A de multiples égards, la psychiatrie des mineurs, plus que d’autres disciplines médicales, ne peut être pensée isolément. Il est nécessaire de prendre en compte ses interactions et implications réciproques avec la psychiatrie des adultes. De plus, elle doit intégrer les dimensions, non seulement sanitaires mais aussi sociales et médico-sociales, des pathologies et de leur prise en charge.

La minorité du patient soulève pour sa part des enjeux spécifiques en termes de consentement et de relations avec les titulaires de l’autorité parentale et les différents intervenants du parcours éducatif et social de l’enfant et de l’adolescent.

La possibilité avérée de guérir certaines pathologies prises en charge précocement rend d’autant plus légitimes les attentes quant aux moyens mis en œuvre par les pouvoirs publics.

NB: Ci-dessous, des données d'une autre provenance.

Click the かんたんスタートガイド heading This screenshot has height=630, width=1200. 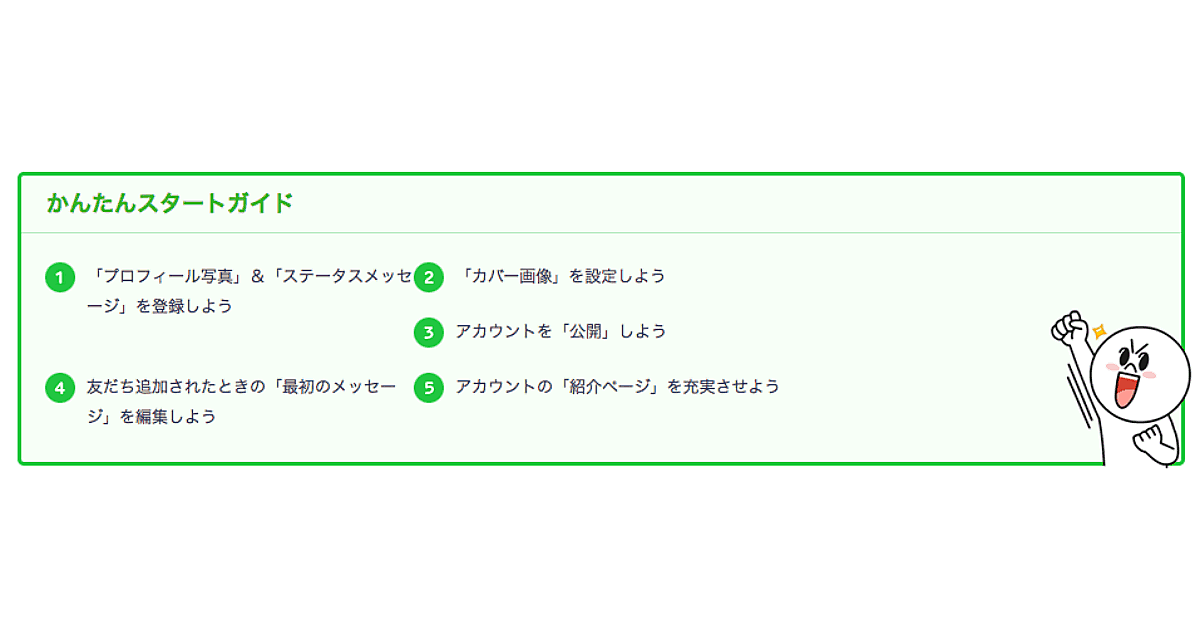click(x=170, y=203)
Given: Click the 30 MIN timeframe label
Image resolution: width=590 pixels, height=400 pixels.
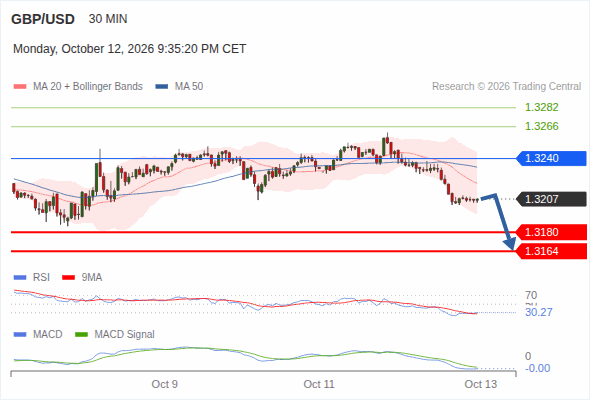Looking at the screenshot, I should click(x=108, y=19).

La prise en charge au long cours des maladies dont seuls les symptômes peuvent être atténués impose elle aussi une organisation coordonnée des multiples réponses possibles.

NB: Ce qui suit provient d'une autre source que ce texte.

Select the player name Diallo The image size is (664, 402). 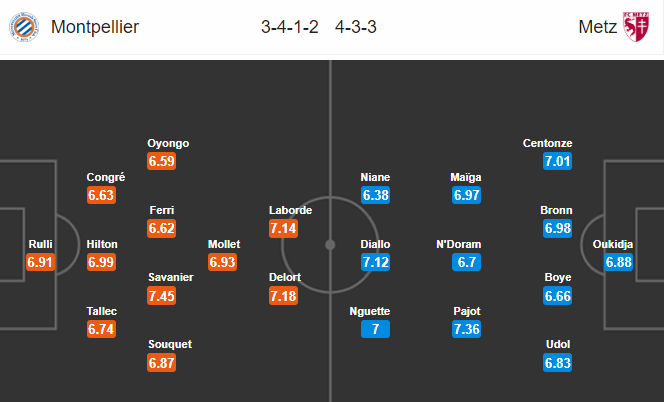tap(375, 244)
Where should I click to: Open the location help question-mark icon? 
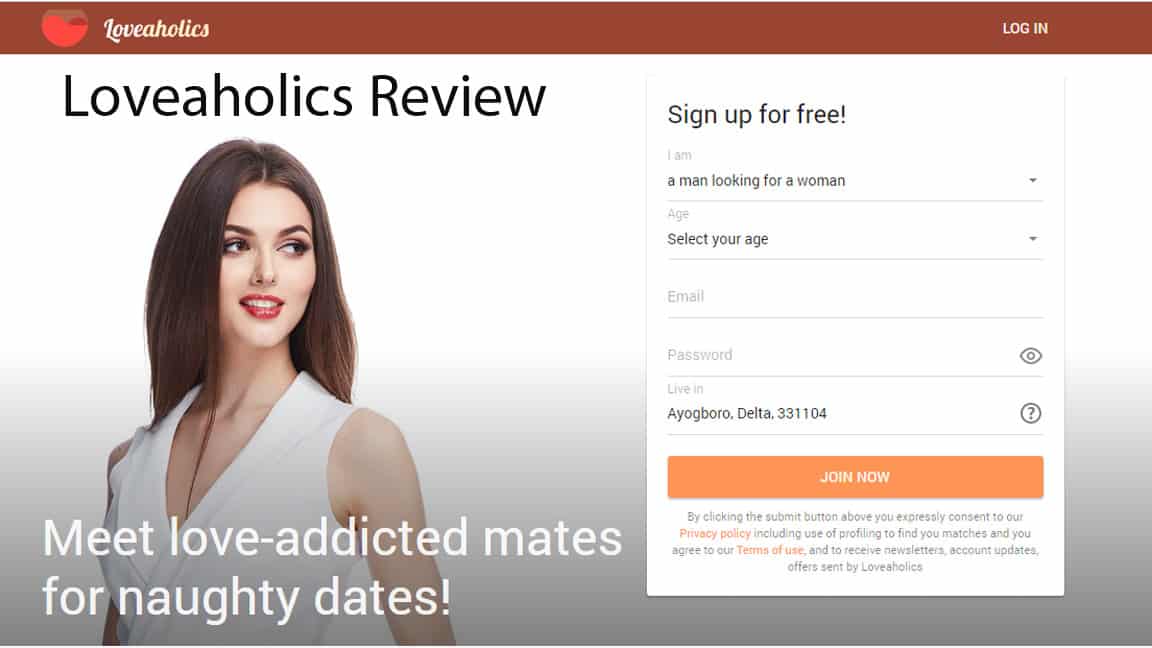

Dès lors, disposer d’une vision cohérente de la psychiatrie des mineurs apparaît, bien que difficile, absolument indispensable. Or cet objectif ne paraît pas atteint dans les conditions actuelles.

Incontestablement, des efforts ont été entrepris depuis plusieurs années pour élargir et adapter l’offre de soins. De nombreuses innovations ont vu le jour. La psychiatrie a également fait l’objet de rapport nombreux, qu’ils soient d’origine gouvernementale ou parlementaire, et de plusieurs plans dont le dernier en date est le plan psychiatrie et santé mentale 2011-2015. Malgré cela, la situation de la psychiatrie des mineurs ne s’est pas véritablement améliorée et semble même pouvoir se dégrader dans les années qui viennent. Par ailleurs, de multiples plans gouvernementaux traitent d’une partie des questions qui en relèvent, ce qui contribue à morceler les approches. La politique en la matière paraît, somme toute, insuffisamment ambitieuse.

Les multiples états des lieux, d’ailleurs concordants, n’ont pas abouti à ce jour à un programme d’actions mobilisant tous les acteurs. Les pouvoirs publics ne semblent pas avoir été en mesure d’aller au-delà de la concertation pour préconiser des mesures fortes. Certains gouvernements ont fait le choix de la contrainte, qui s’est heurtée à l’incompréhension et au refus des professionnels, comme à l’occasion de l’examen de la loi « hôpital, patients, santé, territoires »1 et du rapport sur les missions et l’organisation de la santé mentale et de la psychiatrie2. D’autres ont fait celui d’un dialogue indéfiniment prolongé.